Why the Flu Vaccine?
By: Shirley A. Jewell, BSN, RN
Shelby County Health Department (SCHD) Immunization Program
People have numerous questions concerning the flu and the need to be vaccinated. The CDC (Center for Disease Control) recommends that everyone 6 months of age and older receive a flu vaccine every year, including pregnant women. According to CDC guidelines, it is recommended that pregnant women get a flu shot during any trimester of their pregnancy to protect themselves and their unborn child. Contrary to popular belief, you cannot get the flu from the flu vaccine. Below are some important questions and answers about the flu.
What is the flu?
The “flu” is a short name for influenza. It is an infection of the nose, throat, and lungs. The infection is caused by a virus. In the United States “flu season” can begin as early as October and last as long as May. It is highly recommended that you get vaccinated against the flu by October, if not as soon as possible.
How is the flu spread?
The flu is contagious. It spreads mainly when people sneeze or cough and droplets land in the mouth of people close by. Also you can get the flu if an object such as toys, doorknobs or used tissue has the virus on it and the person touches their eyes, nose or mouth after touching these objects.
A person can spread the flu to others 1 day before he or she is sick and as long as 5 to 7 days after becoming ill. Children and people who are very sick can spread the flu longer than 7 days after getting sick.
Is the flu serious?
The flu can be mild to serious. It can even lead to death. Anyone can become very sick from the flu but it is most dangerous for babies, young children, pregnant women and people 65 years and older. Also the flu can be serious for those with long term health problems such as asthma, diabetes, cancer and heart disease.
What are the symptoms of the flu?
Flu symptoms can be different depending on age.
The symptoms may include:
- fever ( everyone may not have a fever with the flu)
- muscle aches
- sore throat
- runny or stuffy nose
There may be vomiting and diarrhea in children
What can I do to protect myself and others from the flu?
The flu vaccine is the best protection against the flu.
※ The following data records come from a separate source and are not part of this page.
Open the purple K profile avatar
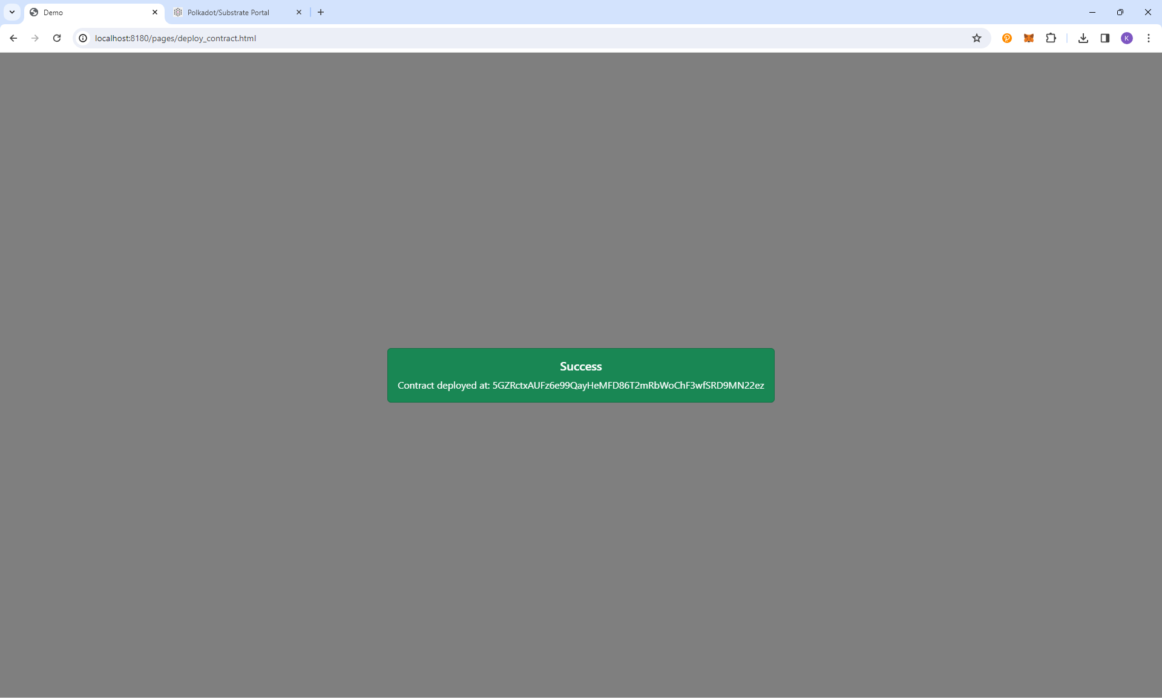This screenshot has height=698, width=1162. [1127, 38]
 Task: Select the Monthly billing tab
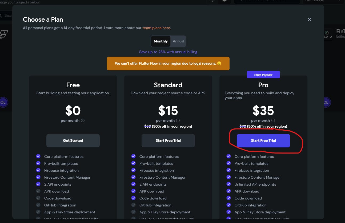pos(161,41)
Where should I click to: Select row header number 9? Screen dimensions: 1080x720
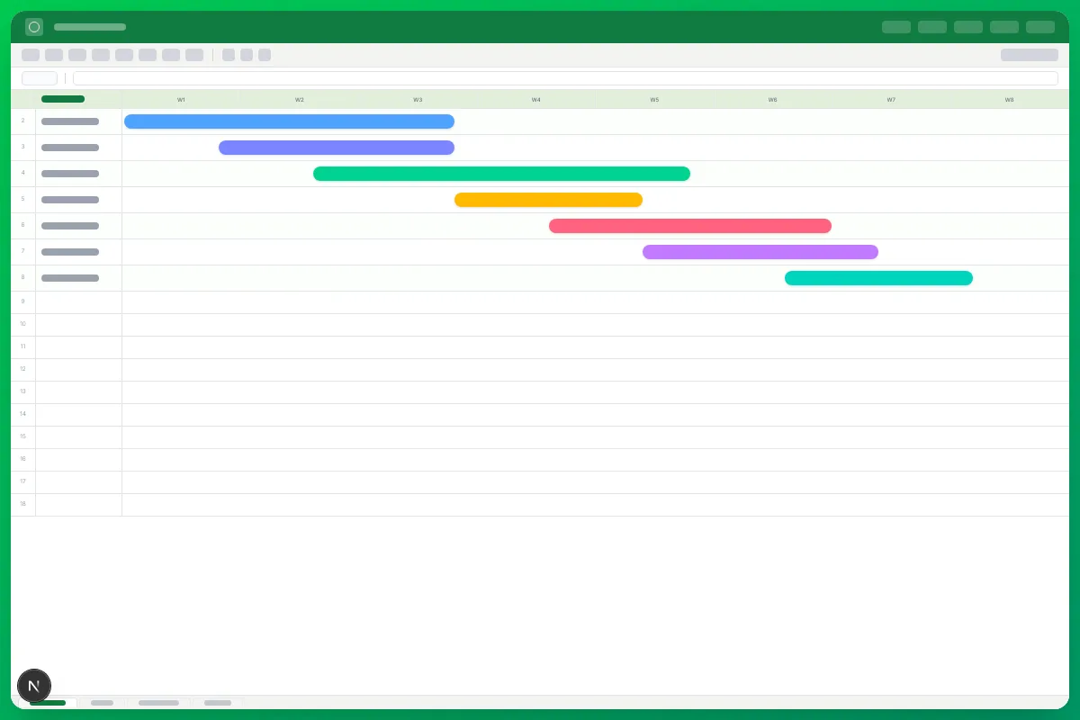[23, 302]
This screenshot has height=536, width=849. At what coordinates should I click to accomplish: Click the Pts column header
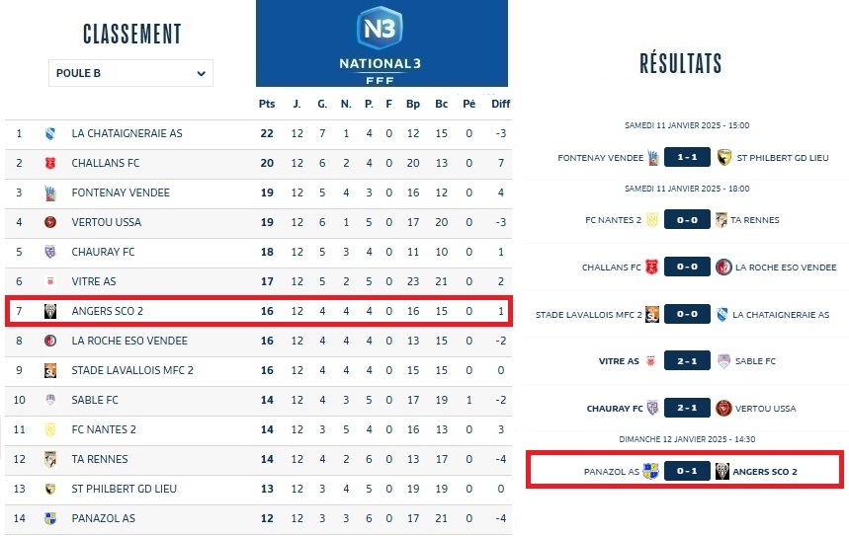267,104
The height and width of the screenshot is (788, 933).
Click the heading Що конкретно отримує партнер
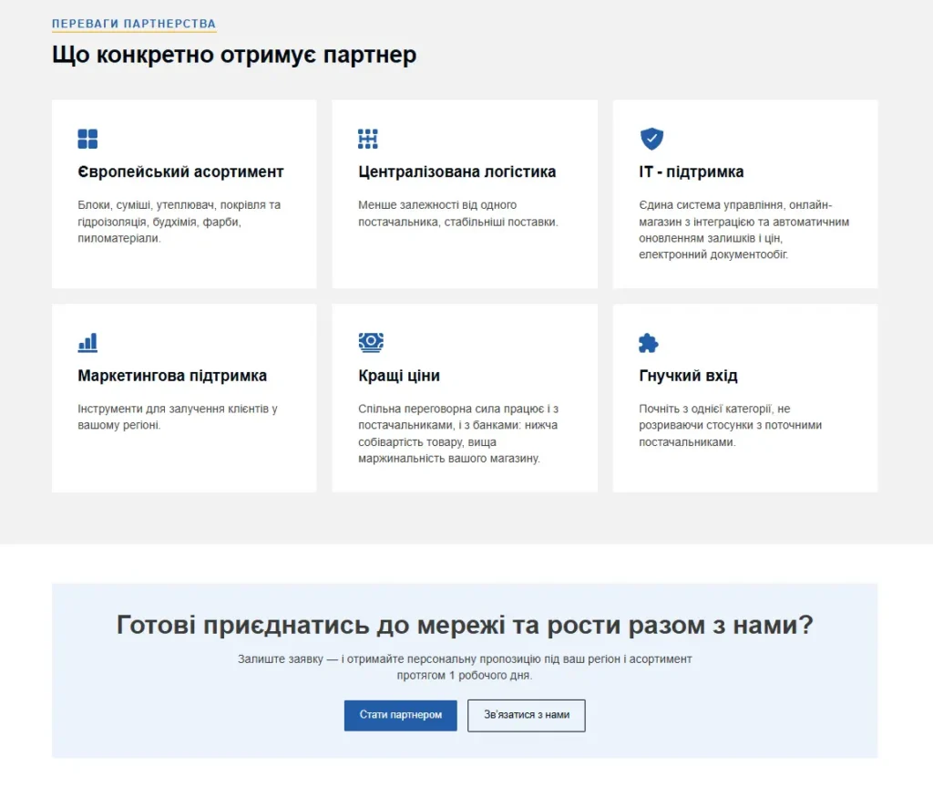click(234, 55)
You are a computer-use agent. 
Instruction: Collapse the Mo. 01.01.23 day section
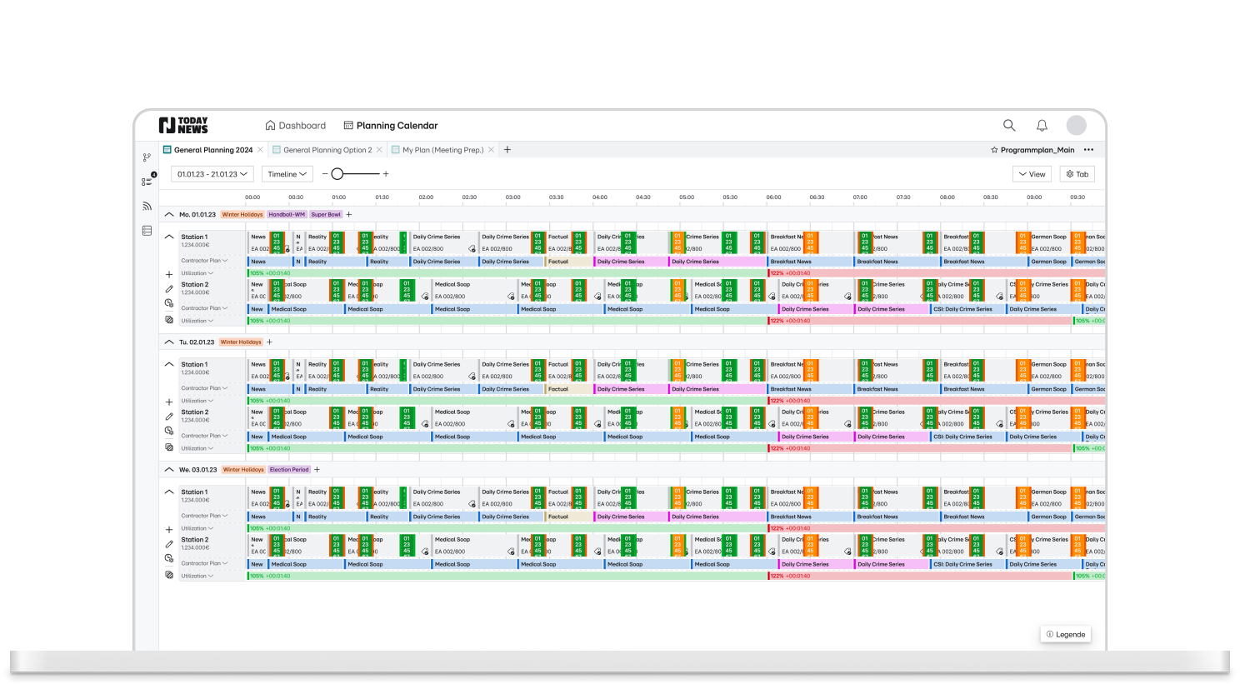pyautogui.click(x=169, y=215)
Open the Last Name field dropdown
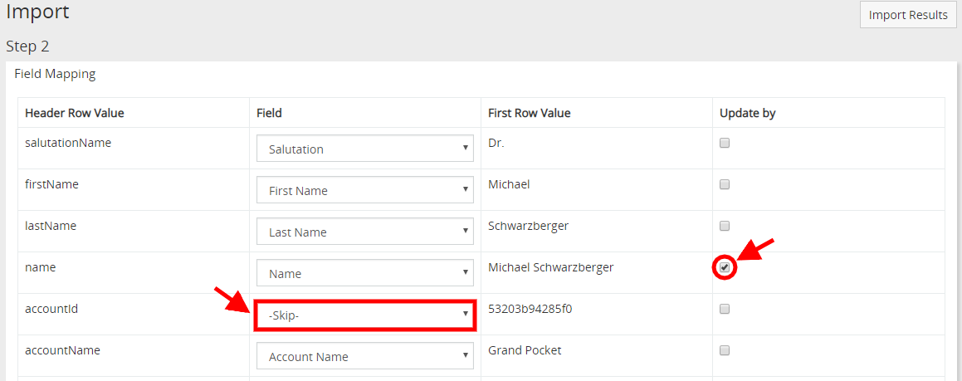Screen dimensions: 962x381 (365, 232)
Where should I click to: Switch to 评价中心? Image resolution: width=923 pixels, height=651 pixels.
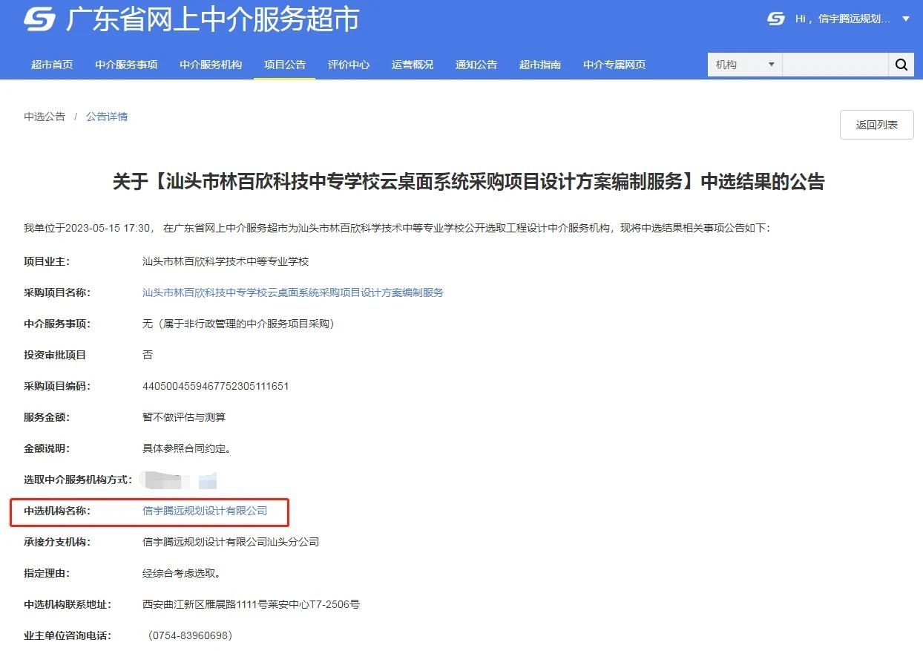pyautogui.click(x=349, y=65)
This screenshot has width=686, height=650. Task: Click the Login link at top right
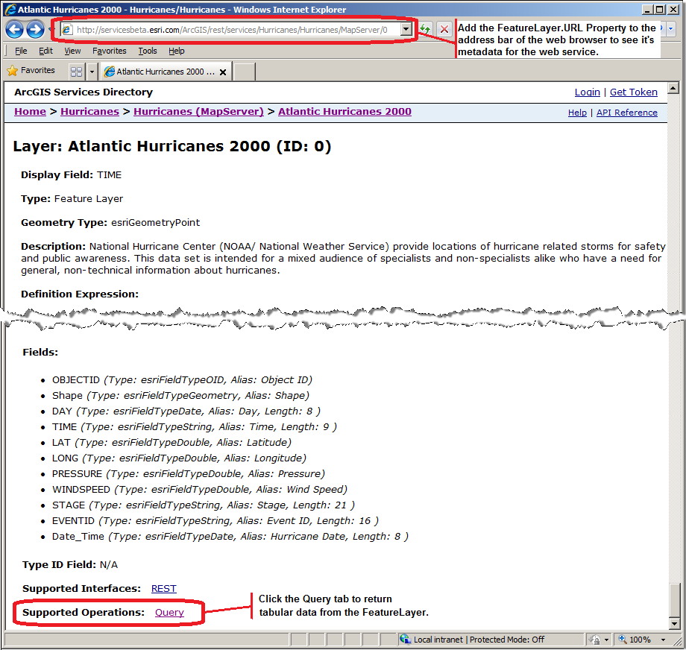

It protects not only you, but others from getting the flu.
Others ways to protect against the flu, along with the flu shot includes:
- Cough or sneeze into the sleeve of your shirt or a tissue. Throw the used tissue away.
- Wash your hands often with soap and water, especially after coughing or sneezing.
- Stay away from people that are sick as much as possible
- If you have the flu, stay at home for at least 24 hours after your fever is gone, without the use of fever medicine such as Tylenol. Leave your home only for emergencies and to get medical care.